Saakashvili confident after UNM split
By Tea Mariamidze
Wednesday, January 18
Ex-President of Georgia and founder of the United National Movement (UNM) opposition party, Mikheil Saakashvili, says the UNM has become stronger after it split into two on January 12, 2017.
Saakashvili believes that recent developments within the UNM were orchestrated by Bidzina Ivanishvili, the former Prime Minister and the founder of the ruling Georgian Dream party (GD), who is still considered as the informal ruler of the country.
He said that after the party congress, scheduled for January 20, the party will be more self-confident and stronger than ever.
“This is the first defeat of the oligarch Ivanishvili, who failed to ruin the UNM. With our activists and supporters, who saved the party, we will be stronger and more confident than ever,” the ex-President claimed.
Moreover, Saakashvili said that the former UNM members who left the party could not put up with the fact of being in the opposition and they “distanced themselves from the political arena”.
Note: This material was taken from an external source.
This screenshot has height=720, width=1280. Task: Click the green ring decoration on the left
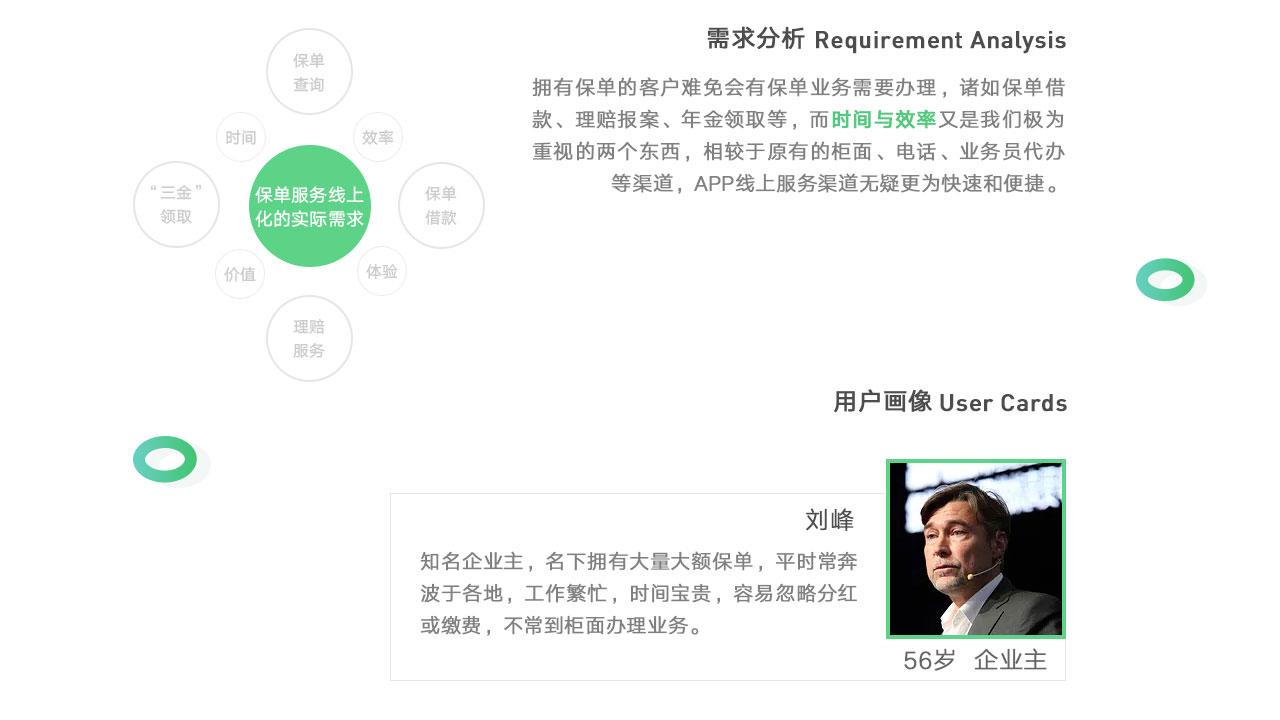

“The people who stayed in the UNM are idealists and we need such people to defeat the current regime,” he said, and added that the split of the party was a positive move.
The seventh congress of the UNM will be held on January 20, and more than 7000 delegates have registered to attend it.
UNM member Nino Kalandadze reports that a new political council and its head will be elected at the congress.
However, she said that the post of the party would remain vacant until “the political repressions are over”.
Georgia’s largest opposition party split into two on January 12, 2017.
The decision was made after an inter-party confrontation over the January 20 party congress. The UNM members also had a disagreement about electing a new leader of the party, which divided the party into two groups.
As Saakashvili is now a Ukrainian citizen and he cannot be the Chair of the UNM officially, the pro-Saakashvili wing of the party insists that he remained the informal leader of the party.
The second wing of the party, 59 people in total, who were for electing a new chair, left the UNM and moved to a party – European Georgia, created within the UNM before the October parliamentary elections.